MP: Für mein Buch habe ich mir fast 300 Objekte angesehen und sie analysiert. Ich habe sie sozusagen dazu befragt, was sie wertvoll macht. Dazu habe ich mir ihre ganze Biografie angesehen.
Jedes Objekt hat eine, und die beginnt bei der Rohstoffgewinnung und endet beim Recycling oder Vererben. Beim Betrachten tauchen an mehreren Punkten in der Biografie Ereignisse auf, die sie einzigartig und besonders machen. Diese 80 Wertparameter treten natürlich nicht in jedem Objekt auf, aber so zwischen sechs und 15 davon.
Was ist dabei auffallend?
MP: Wenn man sich Objekte ansieht, die so außergewöhnlich sind und so hohes Begehren auslösen, dann ist das Entscheidende nicht, dass man den Parameter an sich hat, zum Beispiel, das rare Materialien verwendet wurden, darum geht es nicht, sondern man muss damit an der Spitze sein. Man muss der Erste sein, man muss ganz vorne sein. Man muss der sein, der es in einer Form gemacht hat, bei der niemand mithalten kann. Wenn ich das schaffe, bin ich herausragend und mit Wert aufgeladen.
Das hört sich nicht so einfach an. Können Sie ein Beispiel nennen?

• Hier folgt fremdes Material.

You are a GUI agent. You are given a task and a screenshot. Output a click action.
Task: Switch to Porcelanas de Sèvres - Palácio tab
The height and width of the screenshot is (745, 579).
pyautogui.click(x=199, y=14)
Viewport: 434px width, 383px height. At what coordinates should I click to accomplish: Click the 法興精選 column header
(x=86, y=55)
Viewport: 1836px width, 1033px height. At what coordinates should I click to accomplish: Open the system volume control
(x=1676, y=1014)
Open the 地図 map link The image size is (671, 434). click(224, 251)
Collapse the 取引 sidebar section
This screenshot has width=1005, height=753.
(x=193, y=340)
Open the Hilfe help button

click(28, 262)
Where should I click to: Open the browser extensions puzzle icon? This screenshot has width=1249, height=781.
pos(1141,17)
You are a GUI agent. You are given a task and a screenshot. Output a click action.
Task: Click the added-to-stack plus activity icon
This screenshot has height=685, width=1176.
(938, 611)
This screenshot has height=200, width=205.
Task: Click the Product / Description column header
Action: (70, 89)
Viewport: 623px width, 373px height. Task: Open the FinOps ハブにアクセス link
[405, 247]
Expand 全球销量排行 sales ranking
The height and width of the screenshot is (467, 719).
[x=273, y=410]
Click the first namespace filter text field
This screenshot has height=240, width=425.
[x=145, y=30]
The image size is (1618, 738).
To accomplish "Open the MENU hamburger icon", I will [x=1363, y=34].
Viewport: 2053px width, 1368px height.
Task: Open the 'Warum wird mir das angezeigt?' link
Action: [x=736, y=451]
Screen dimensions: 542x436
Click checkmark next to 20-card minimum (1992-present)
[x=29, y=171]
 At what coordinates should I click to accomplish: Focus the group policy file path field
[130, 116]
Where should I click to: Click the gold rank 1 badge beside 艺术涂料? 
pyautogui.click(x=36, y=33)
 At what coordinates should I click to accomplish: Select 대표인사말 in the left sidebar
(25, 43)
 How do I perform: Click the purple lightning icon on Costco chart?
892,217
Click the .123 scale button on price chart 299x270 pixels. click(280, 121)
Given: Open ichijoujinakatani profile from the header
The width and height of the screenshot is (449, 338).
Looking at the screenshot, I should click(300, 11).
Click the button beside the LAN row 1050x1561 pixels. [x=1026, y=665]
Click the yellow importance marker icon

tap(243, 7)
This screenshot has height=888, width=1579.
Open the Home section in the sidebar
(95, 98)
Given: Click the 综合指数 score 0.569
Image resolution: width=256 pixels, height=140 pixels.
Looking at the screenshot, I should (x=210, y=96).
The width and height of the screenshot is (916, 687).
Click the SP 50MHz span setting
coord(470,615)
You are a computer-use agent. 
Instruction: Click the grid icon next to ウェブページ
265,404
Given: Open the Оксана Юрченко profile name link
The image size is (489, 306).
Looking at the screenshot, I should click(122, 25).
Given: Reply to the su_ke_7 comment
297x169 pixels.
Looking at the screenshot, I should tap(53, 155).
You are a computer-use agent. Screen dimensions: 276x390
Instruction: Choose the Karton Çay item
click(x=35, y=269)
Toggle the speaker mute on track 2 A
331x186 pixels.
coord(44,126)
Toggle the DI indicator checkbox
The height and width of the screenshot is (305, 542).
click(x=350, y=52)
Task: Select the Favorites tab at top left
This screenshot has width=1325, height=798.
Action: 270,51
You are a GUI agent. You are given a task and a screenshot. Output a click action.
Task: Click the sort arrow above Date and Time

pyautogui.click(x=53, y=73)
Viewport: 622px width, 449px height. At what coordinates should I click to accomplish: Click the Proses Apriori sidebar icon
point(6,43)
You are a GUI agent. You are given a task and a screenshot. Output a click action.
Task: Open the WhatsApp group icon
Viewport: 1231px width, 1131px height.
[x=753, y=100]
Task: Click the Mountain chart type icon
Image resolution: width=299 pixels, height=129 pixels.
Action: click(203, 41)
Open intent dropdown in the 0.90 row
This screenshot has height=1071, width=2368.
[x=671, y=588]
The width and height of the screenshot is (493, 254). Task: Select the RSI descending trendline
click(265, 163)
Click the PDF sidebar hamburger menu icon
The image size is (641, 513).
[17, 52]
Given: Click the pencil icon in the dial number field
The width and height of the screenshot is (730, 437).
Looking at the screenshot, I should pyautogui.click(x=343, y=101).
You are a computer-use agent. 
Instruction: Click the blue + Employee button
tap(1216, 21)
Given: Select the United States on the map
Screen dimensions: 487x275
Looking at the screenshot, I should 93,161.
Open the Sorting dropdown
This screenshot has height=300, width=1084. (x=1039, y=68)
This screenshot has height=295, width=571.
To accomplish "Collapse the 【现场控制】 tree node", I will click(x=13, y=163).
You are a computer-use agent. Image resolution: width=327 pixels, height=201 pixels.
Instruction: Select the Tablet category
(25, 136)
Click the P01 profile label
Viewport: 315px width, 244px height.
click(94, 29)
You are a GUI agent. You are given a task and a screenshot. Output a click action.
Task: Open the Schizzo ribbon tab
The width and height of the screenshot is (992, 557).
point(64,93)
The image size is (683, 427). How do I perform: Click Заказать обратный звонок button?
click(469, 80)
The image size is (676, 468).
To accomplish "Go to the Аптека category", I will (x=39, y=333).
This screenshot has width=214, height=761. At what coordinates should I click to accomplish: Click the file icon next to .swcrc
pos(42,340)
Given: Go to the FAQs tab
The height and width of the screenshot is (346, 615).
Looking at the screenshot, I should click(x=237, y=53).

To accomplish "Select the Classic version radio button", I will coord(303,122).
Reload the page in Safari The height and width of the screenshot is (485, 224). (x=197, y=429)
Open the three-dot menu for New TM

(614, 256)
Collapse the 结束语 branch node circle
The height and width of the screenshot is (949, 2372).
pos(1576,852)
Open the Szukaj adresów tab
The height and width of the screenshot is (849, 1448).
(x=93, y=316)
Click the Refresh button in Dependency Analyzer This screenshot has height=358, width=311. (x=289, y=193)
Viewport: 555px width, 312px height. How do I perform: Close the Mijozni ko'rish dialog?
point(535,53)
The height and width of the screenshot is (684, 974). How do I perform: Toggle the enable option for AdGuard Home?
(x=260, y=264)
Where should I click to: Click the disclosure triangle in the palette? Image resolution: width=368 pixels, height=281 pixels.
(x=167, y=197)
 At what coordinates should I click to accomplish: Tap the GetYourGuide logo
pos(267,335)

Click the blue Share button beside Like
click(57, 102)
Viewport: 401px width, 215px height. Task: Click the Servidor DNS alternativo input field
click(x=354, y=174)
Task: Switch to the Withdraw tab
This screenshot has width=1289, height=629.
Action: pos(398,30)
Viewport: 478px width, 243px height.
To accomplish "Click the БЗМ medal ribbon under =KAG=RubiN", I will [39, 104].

MP: Aston Martin ist das sehr gut gelungen. Ich glaube, es war 2008 mitten im Krisenjahr. Da waren sie bereits in Produktion mit ihrem Aston Martin 177. Diese Zahl bedeutete, dass es nur 177 Stück von dem Wagen geben würde. Das Modell war bereits ausverkauft, bevor sie mit der Produktion fertig waren. Was es von anderen Objekten am Markt unterschieden hat, war: In dem Moment, in dem man das Auto gekauft hat, ist es bereits an Wert gestiegen. Es wurde noch wertvoller. Hier wurde systematisch Wert geschaffen. Mit einer Geschichte.
Wie hat sich der Wertekompass durch die Coronakrise verändert?
MP: Mein persönlicher Zugang ist der, dass die Krise ja nur in den Büchern stattfindet. Mit Büchern meine ich Buchhaltung. Die Leute gehen allmählich ins Bargeld, Assets werden verkauft, Gold wird verkauft. Wenn sie auf die Straße hinausgehen, sehen Sie die Krise ja noch gar nicht. Die Fassade funktioniert noch. Aber dahinter wird es morsch. Ich vermute, dass es ab jetzt, also im Herbst, deutlich sichtbarer werden wird bis ins nächste Jahr hinein. Ich glaube, dass es einen Wandel gibt und der wird in die Richtung gehen, dass die Gesellschaft konservativer werden wird.
Man wird sich wieder mehr auf alte Werte besinnen und alles, was die Gesellschaft bisher getrieben hat, wird vielleicht ein Stück hinterfragt werden.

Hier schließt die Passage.